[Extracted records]
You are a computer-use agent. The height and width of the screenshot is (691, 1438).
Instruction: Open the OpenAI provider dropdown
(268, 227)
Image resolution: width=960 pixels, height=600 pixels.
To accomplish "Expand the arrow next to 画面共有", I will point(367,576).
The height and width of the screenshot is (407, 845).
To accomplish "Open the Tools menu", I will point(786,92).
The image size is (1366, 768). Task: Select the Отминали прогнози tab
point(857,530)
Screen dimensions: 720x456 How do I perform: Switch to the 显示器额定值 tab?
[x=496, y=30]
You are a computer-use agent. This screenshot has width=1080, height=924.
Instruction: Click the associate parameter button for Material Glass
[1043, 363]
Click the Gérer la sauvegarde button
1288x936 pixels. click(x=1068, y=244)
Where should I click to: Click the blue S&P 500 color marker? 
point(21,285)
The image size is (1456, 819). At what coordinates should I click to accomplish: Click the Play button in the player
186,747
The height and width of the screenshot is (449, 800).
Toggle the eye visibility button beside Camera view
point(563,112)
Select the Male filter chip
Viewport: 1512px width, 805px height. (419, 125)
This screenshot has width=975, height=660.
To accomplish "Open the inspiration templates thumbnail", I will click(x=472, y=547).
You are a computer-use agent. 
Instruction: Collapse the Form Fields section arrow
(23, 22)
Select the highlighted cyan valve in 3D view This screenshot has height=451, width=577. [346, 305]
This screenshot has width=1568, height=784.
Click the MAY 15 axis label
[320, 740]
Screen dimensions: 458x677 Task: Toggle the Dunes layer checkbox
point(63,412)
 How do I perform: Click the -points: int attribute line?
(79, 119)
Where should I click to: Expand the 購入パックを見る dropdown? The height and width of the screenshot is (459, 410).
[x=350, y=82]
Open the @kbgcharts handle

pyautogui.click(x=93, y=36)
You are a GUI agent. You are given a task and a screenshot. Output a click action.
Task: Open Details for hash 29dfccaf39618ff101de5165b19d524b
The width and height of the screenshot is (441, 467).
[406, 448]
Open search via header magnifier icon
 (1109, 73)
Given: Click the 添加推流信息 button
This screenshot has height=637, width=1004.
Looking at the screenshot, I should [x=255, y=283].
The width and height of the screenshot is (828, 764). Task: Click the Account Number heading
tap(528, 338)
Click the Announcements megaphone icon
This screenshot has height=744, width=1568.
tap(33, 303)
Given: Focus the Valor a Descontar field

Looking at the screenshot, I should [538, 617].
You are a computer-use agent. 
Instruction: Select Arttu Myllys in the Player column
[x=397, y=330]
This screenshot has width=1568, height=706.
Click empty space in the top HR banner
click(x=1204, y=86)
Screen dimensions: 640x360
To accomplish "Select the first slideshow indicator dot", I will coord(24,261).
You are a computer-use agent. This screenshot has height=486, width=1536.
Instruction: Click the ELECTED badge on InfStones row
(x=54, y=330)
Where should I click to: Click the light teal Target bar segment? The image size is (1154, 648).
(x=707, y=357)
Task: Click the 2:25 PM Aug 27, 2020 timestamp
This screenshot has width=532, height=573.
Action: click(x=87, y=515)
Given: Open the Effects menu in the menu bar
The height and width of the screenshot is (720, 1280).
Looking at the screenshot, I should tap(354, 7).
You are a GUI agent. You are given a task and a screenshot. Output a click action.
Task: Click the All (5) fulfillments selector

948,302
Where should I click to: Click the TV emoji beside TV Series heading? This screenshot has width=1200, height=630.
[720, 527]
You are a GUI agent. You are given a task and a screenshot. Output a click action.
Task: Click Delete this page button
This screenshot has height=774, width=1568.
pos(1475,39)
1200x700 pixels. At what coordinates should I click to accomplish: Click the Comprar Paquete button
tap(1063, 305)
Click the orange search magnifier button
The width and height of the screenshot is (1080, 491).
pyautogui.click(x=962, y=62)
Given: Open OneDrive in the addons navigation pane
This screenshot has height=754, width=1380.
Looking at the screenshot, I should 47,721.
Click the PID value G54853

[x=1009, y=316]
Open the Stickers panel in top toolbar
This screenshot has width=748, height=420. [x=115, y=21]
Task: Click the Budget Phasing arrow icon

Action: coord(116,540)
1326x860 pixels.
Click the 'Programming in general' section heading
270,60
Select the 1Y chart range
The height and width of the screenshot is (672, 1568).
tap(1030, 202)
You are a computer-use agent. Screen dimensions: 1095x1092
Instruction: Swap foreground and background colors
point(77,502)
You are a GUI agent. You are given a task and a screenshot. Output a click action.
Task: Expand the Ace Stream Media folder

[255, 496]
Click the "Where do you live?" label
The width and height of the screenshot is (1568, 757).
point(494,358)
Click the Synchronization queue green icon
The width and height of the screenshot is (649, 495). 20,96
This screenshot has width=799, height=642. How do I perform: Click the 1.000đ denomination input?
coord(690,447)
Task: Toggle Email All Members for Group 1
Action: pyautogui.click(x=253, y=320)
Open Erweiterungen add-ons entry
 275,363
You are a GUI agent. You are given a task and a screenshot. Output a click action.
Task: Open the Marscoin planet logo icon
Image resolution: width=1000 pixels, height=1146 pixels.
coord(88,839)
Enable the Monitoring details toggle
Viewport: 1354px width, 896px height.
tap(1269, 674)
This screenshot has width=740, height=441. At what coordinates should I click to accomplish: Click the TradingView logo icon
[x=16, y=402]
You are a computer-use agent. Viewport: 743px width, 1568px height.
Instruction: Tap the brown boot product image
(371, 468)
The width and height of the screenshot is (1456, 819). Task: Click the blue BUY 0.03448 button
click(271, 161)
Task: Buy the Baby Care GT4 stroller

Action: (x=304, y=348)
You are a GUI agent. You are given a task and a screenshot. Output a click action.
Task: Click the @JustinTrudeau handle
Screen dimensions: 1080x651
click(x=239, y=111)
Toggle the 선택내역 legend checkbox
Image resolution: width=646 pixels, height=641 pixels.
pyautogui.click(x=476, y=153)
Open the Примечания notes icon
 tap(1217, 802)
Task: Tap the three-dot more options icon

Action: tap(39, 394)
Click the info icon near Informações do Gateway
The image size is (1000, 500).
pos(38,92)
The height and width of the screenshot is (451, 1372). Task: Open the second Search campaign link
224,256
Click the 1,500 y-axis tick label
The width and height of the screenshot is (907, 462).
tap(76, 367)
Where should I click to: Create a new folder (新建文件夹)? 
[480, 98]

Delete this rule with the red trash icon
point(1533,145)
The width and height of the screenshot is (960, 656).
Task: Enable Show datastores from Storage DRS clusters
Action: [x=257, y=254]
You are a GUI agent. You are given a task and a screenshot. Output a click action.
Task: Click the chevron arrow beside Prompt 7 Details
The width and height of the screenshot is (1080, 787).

PROBLEM STATEMENT: Copy each record from above without leaving any out.

SOLUTION:
You are a computer-use agent. The height and width of the screenshot is (691, 1438).
Instruction: Open the OpenAI provider dropdown
(268, 227)
Image resolution: width=960 pixels, height=600 pixels.
To accomplish "Expand the arrow next to 画面共有", I will point(367,576).
The height and width of the screenshot is (407, 845).
To accomplish "Open the Tools menu", I will point(786,92).
The image size is (1366, 768). Task: Select the Отминали прогнози tab
point(857,530)
Screen dimensions: 720x456 How do I perform: Switch to the 显示器额定值 tab?
[x=496, y=30]
You are a computer-use agent. This screenshot has width=1080, height=924.
Instruction: Click the associate parameter button for Material Glass
[1043, 363]
Click the Gérer la sauvegarde button
1288x936 pixels. click(x=1068, y=244)
Where should I click to: Click the blue S&P 500 color marker? 
point(21,285)
The image size is (1456, 819). At what coordinates should I click to accomplish: Click the Play button in the player
186,747
The height and width of the screenshot is (449, 800).
Toggle the eye visibility button beside Camera view
point(563,112)
Select the Male filter chip
Viewport: 1512px width, 805px height. (419, 125)
This screenshot has width=975, height=660.
To accomplish "Open the inspiration templates thumbnail", I will click(x=472, y=547).
You are a computer-use agent. 
Instruction: Collapse the Form Fields section arrow
(23, 22)
Select the highlighted cyan valve in 3D view This screenshot has height=451, width=577. [346, 305]
This screenshot has width=1568, height=784.
Click the MAY 15 axis label
[320, 740]
Screen dimensions: 458x677 Task: Toggle the Dunes layer checkbox
point(63,412)
 How do I perform: Click the -points: int attribute line?
(79, 119)
Where should I click to: Expand the 購入パックを見る dropdown? The height and width of the screenshot is (459, 410).
[x=350, y=82]
Open the @kbgcharts handle

pyautogui.click(x=93, y=36)
You are a GUI agent. You are given a task and a screenshot. Output a click action.
Task: Open Details for hash 29dfccaf39618ff101de5165b19d524b
The width and height of the screenshot is (441, 467).
[406, 448]
Open search via header magnifier icon
 (1109, 73)
Given: Click the 添加推流信息 button
This screenshot has height=637, width=1004.
Looking at the screenshot, I should [x=255, y=283].
The width and height of the screenshot is (828, 764). Task: Click the Account Number heading
tap(528, 338)
Click the Announcements megaphone icon
This screenshot has height=744, width=1568.
tap(33, 303)
Given: Focus the Valor a Descontar field

Looking at the screenshot, I should [538, 617].
You are a computer-use agent. 
Instruction: Select Arttu Myllys in the Player column
[x=397, y=330]
This screenshot has width=1568, height=706.
Click empty space in the top HR banner
click(x=1204, y=86)
Screen dimensions: 640x360
To accomplish "Select the first slideshow indicator dot", I will coord(24,261).
You are a computer-use agent. This screenshot has height=486, width=1536.
Instruction: Click the ELECTED badge on InfStones row
(x=54, y=330)
Where should I click to: Click the light teal Target bar segment? The image size is (1154, 648).
(x=707, y=357)
Task: Click the 2:25 PM Aug 27, 2020 timestamp
This screenshot has width=532, height=573.
Action: click(x=87, y=515)
Given: Open the Effects menu in the menu bar
The height and width of the screenshot is (720, 1280).
Looking at the screenshot, I should tap(354, 7).
You are a GUI agent. You are given a task and a screenshot. Output a click action.
Task: Click the All (5) fulfillments selector

948,302
Where should I click to: Click the TV emoji beside TV Series heading? This screenshot has width=1200, height=630.
[720, 527]
You are a GUI agent. You are given a task and a screenshot. Output a click action.
Task: Click Delete this page button
This screenshot has height=774, width=1568.
pos(1475,39)
1200x700 pixels. At what coordinates should I click to accomplish: Click the Comprar Paquete button
tap(1063, 305)
Click the orange search magnifier button
The width and height of the screenshot is (1080, 491).
pyautogui.click(x=962, y=62)
Given: Open OneDrive in the addons navigation pane
This screenshot has height=754, width=1380.
Looking at the screenshot, I should 47,721.
Click the PID value G54853

[x=1009, y=316]
Open the Stickers panel in top toolbar
This screenshot has width=748, height=420. [x=115, y=21]
Task: Click the Budget Phasing arrow icon

Action: coord(116,540)
1326x860 pixels.
Click the 'Programming in general' section heading
270,60
Select the 1Y chart range
The height and width of the screenshot is (672, 1568).
tap(1030, 202)
You are a computer-use agent. Screen dimensions: 1095x1092
Instruction: Swap foreground and background colors
point(77,502)
You are a GUI agent. You are given a task and a screenshot. Output a click action.
Task: Expand the Ace Stream Media folder

[255, 496]
Click the "Where do you live?" label
The width and height of the screenshot is (1568, 757).
point(494,358)
Click the Synchronization queue green icon
The width and height of the screenshot is (649, 495). 20,96
This screenshot has width=799, height=642. How do I perform: Click the 1.000đ denomination input?
coord(690,447)
Task: Toggle Email All Members for Group 1
Action: pyautogui.click(x=253, y=320)
Open Erweiterungen add-ons entry
 275,363
You are a GUI agent. You are given a task and a screenshot. Output a click action.
Task: Open the Marscoin planet logo icon
Image resolution: width=1000 pixels, height=1146 pixels.
coord(88,839)
Enable the Monitoring details toggle
Viewport: 1354px width, 896px height.
tap(1269, 674)
This screenshot has width=740, height=441. At what coordinates should I click to accomplish: Click the TradingView logo icon
[x=16, y=402]
You are a computer-use agent. Viewport: 743px width, 1568px height.
Instruction: Tap the brown boot product image
(371, 468)
The width and height of the screenshot is (1456, 819). Task: Click the blue BUY 0.03448 button
click(271, 161)
Task: Buy the Baby Care GT4 stroller

Action: (x=304, y=348)
You are a GUI agent. You are given a task and a screenshot. Output a click action.
Task: Click the @JustinTrudeau handle
Screen dimensions: 1080x651
click(x=239, y=111)
Toggle the 선택내역 legend checkbox
Image resolution: width=646 pixels, height=641 pixels.
pyautogui.click(x=476, y=153)
Open the Примечания notes icon
 tap(1217, 802)
Task: Tap the three-dot more options icon

Action: tap(39, 394)
Click the info icon near Informações do Gateway
The image size is (1000, 500).
pos(38,92)
The height and width of the screenshot is (451, 1372). Task: Open the second Search campaign link
224,256
Click the 1,500 y-axis tick label
The width and height of the screenshot is (907, 462).
tap(76, 367)
Where should I click to: Create a new folder (新建文件夹)? 
[480, 98]

Delete this rule with the red trash icon
point(1533,145)
The width and height of the screenshot is (960, 656).
Task: Enable Show datastores from Storage DRS clusters
Action: [x=257, y=254]
You are a GUI agent. You are given a task and a screenshot. Output a click action.
Task: Click the chevron arrow beside Prompt 7 Details
The width and height of the screenshot is (1080, 787).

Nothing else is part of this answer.